(Goal of the exercise):
Without carrying over a single picture, write out the records below exactly.

··· Input records ···

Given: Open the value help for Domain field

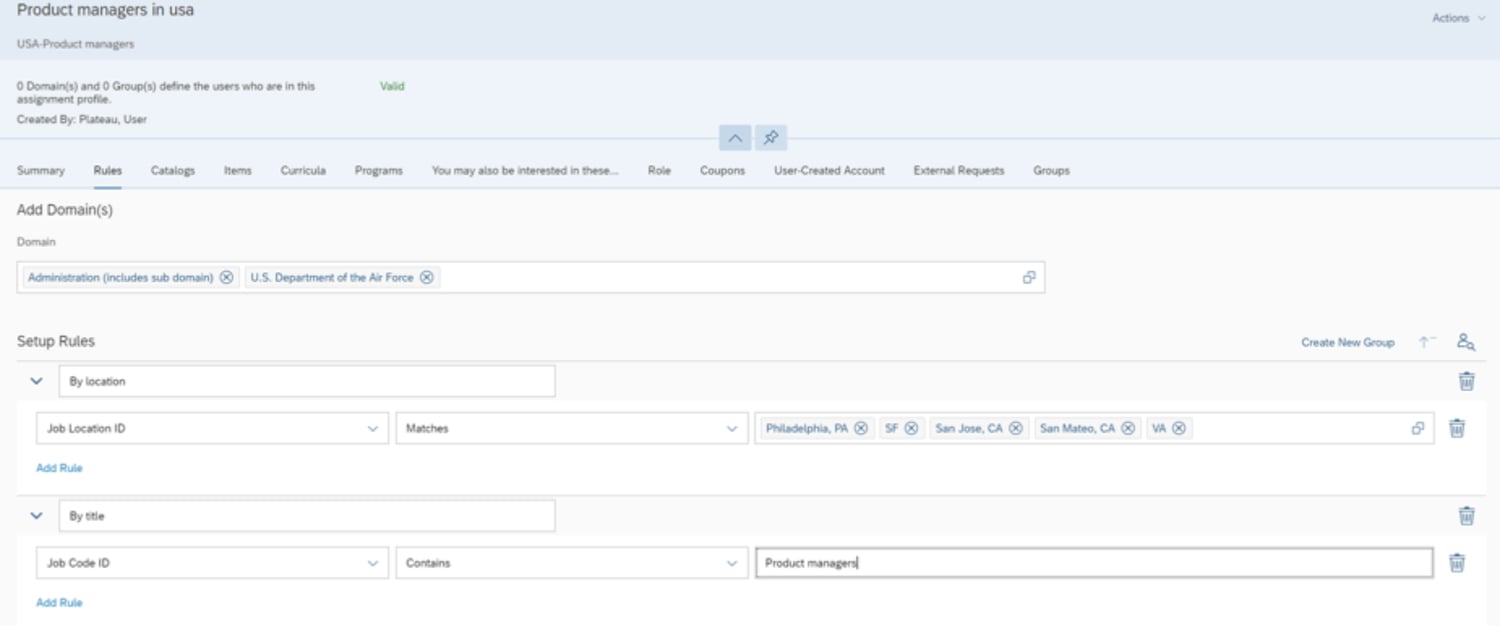Looking at the screenshot, I should coord(1029,278).
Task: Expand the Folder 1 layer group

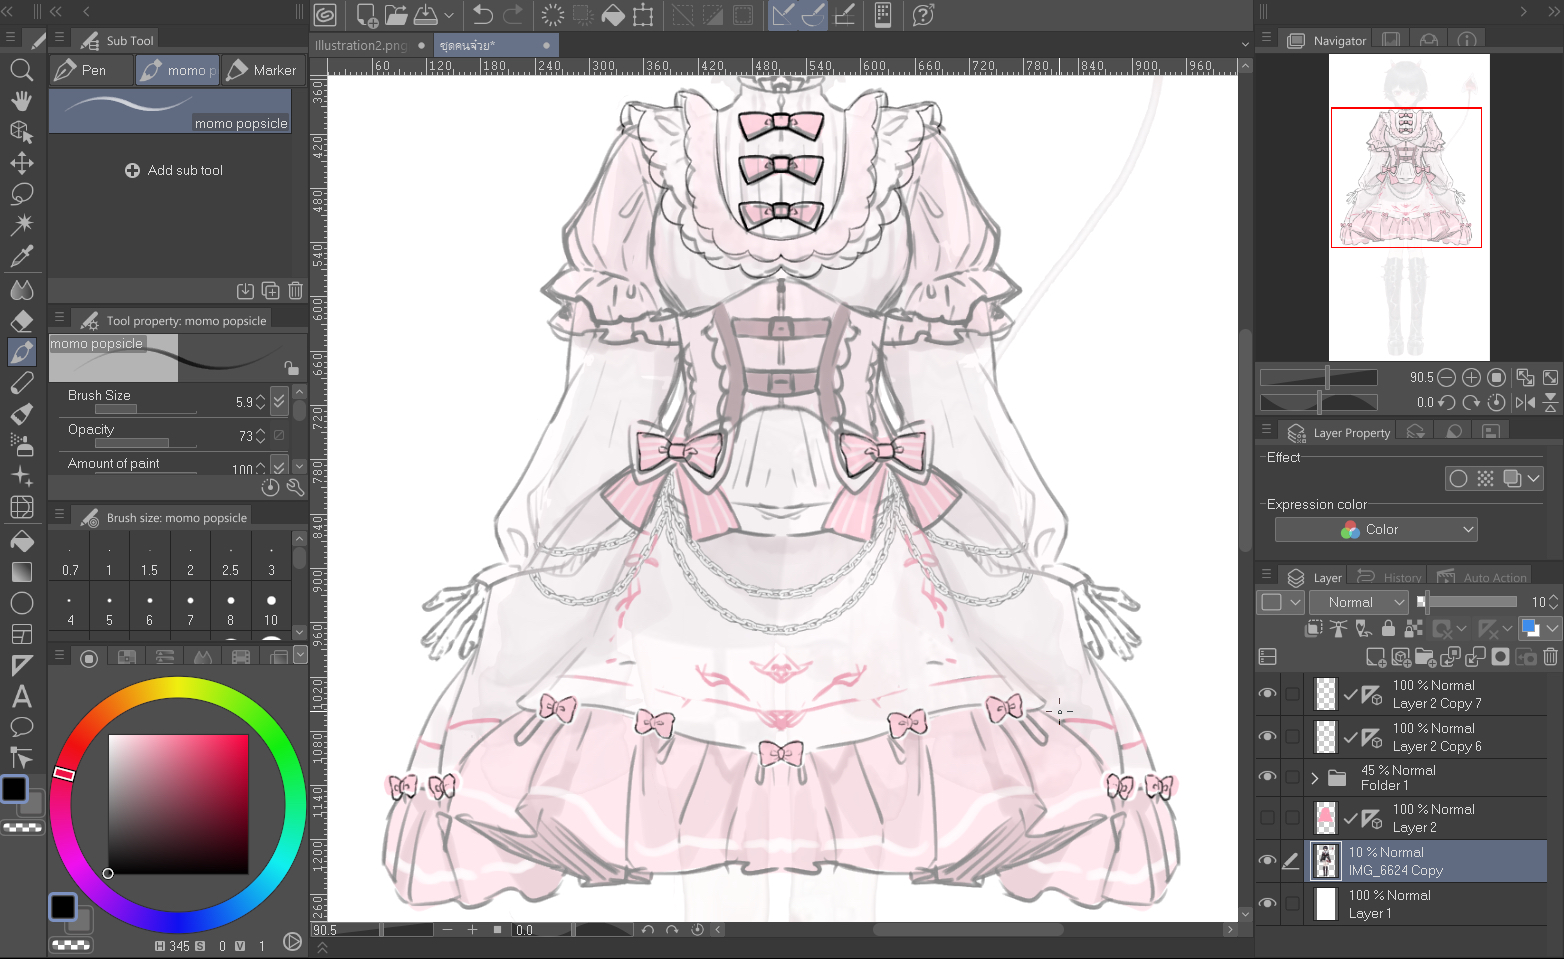Action: tap(1315, 778)
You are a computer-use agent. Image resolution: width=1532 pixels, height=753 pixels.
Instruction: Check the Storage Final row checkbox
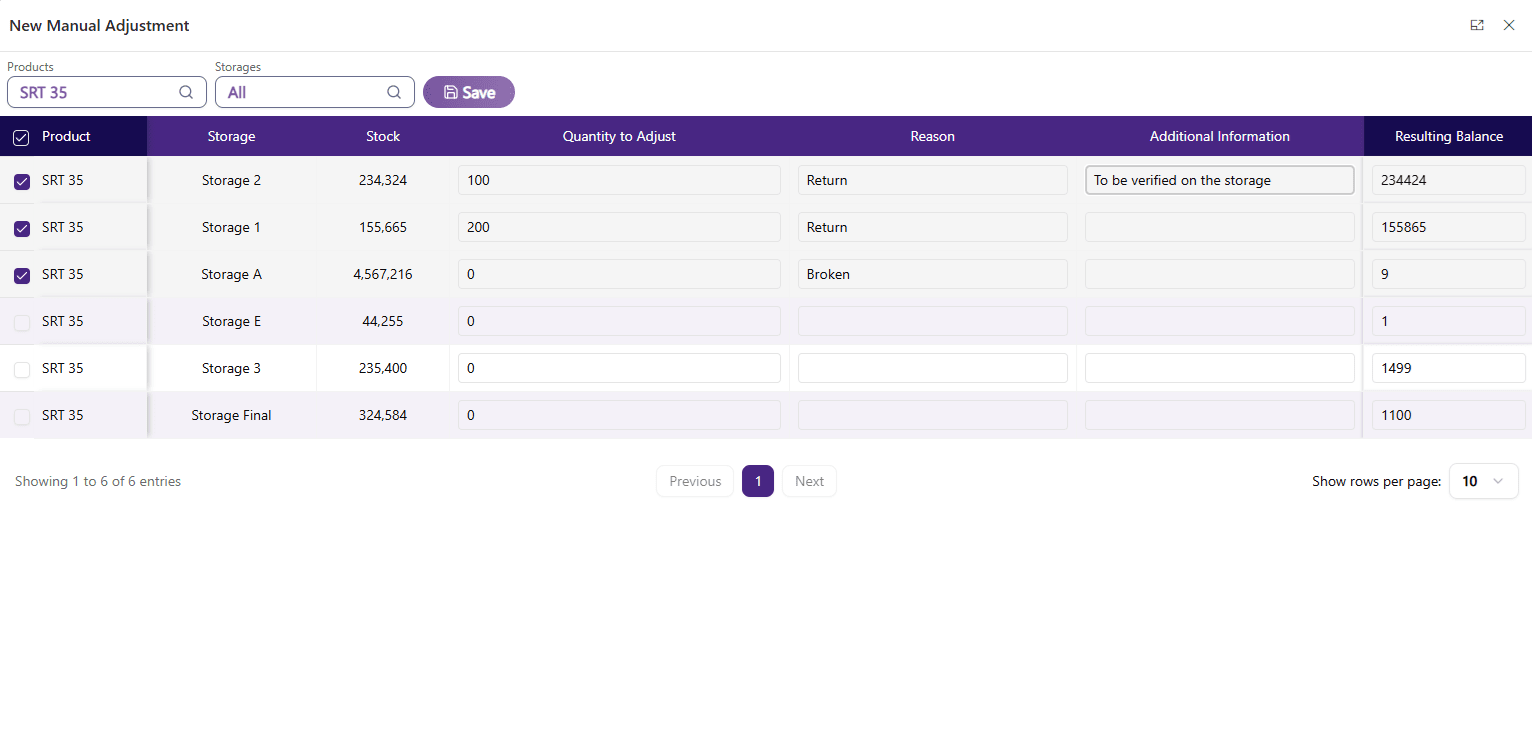22,416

···

(Response):
Given: Open the value help for Domain field

Looking at the screenshot, I should coord(1029,278).
Task: Expand the Folder 1 layer group

Action: tap(1315, 778)
You are a computer-use agent. Image resolution: width=1532 pixels, height=753 pixels.
Instruction: Check the Storage Final row checkbox
22,416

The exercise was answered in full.